* **THE TASK**:
Below is a listing; repeat exactly the lines from the one containing "Tous les articles (35, 2115)" to the one containing "Guides pratiques (36, 2148)", both included.

* **MATERIAL FOR THE TASK**:
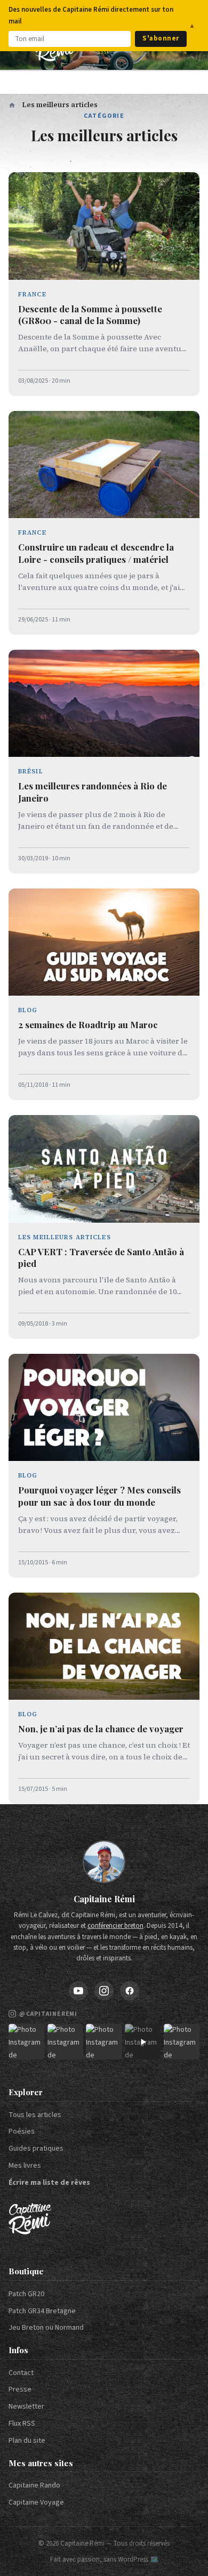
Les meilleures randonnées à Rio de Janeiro (92, 792)
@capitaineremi (48, 2014)
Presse (20, 2389)
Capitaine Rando (34, 2485)
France (32, 294)
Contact (21, 2373)
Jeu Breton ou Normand (46, 2327)
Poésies (22, 2131)
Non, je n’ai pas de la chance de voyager (100, 1728)
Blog (27, 1010)
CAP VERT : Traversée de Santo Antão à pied (101, 1258)
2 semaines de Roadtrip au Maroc (88, 1024)
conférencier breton (115, 1926)
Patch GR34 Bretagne (42, 2311)
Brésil (30, 771)
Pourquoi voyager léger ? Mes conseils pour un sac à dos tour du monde (99, 1496)
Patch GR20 (26, 2294)
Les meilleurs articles (64, 1237)
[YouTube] (78, 1990)
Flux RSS (22, 2423)
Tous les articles (35, 2115)
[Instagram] (104, 1990)
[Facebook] (129, 1990)
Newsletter (26, 2406)
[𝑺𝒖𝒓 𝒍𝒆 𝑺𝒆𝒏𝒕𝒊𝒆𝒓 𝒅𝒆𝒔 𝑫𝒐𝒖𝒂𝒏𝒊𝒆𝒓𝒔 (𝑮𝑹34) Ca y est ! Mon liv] (65, 2042)
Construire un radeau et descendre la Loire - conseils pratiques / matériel (96, 553)
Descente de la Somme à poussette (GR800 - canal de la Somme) (90, 315)
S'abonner (160, 38)
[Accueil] (12, 105)
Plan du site (27, 2440)
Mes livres (25, 2165)
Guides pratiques (36, 2148)
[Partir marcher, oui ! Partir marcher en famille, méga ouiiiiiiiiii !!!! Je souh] (143, 2042)
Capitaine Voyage (36, 2502)
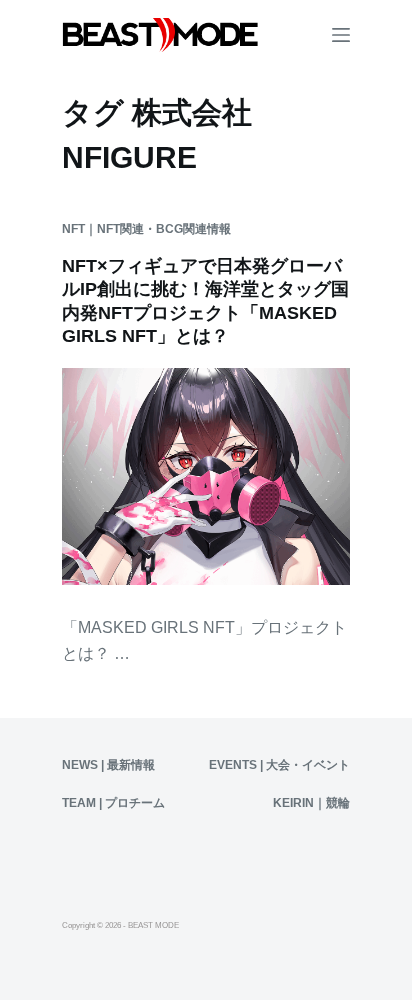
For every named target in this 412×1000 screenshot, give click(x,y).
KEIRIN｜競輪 (311, 803)
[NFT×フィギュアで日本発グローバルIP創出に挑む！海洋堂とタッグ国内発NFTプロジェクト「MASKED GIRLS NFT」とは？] (206, 476)
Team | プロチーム (113, 803)
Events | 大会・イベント (279, 765)
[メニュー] (341, 35)
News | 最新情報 (108, 765)
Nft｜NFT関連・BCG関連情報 (146, 229)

* **TASK OUTPUT**:
Tous les articles (35, 2115)
[Instagram] (104, 1990)
[Facebook] (129, 1990)
Newsletter (26, 2406)
[𝑺𝒖𝒓 𝒍𝒆 𝑺𝒆𝒏𝒕𝒊𝒆𝒓 𝒅𝒆𝒔 𝑫𝒐𝒖𝒂𝒏𝒊𝒆𝒓𝒔 (𝑮𝑹34) Ca y est ! Mon liv] (65, 2042)
Construire un radeau et descendre la Loire - conseils pratiques / matériel (96, 553)
Descente de la Somme à poussette (GR800 - canal de la Somme) (90, 315)
S'abonner (160, 38)
[Accueil] (12, 105)
Plan du site (27, 2440)
Mes livres (25, 2165)
Guides pratiques (36, 2148)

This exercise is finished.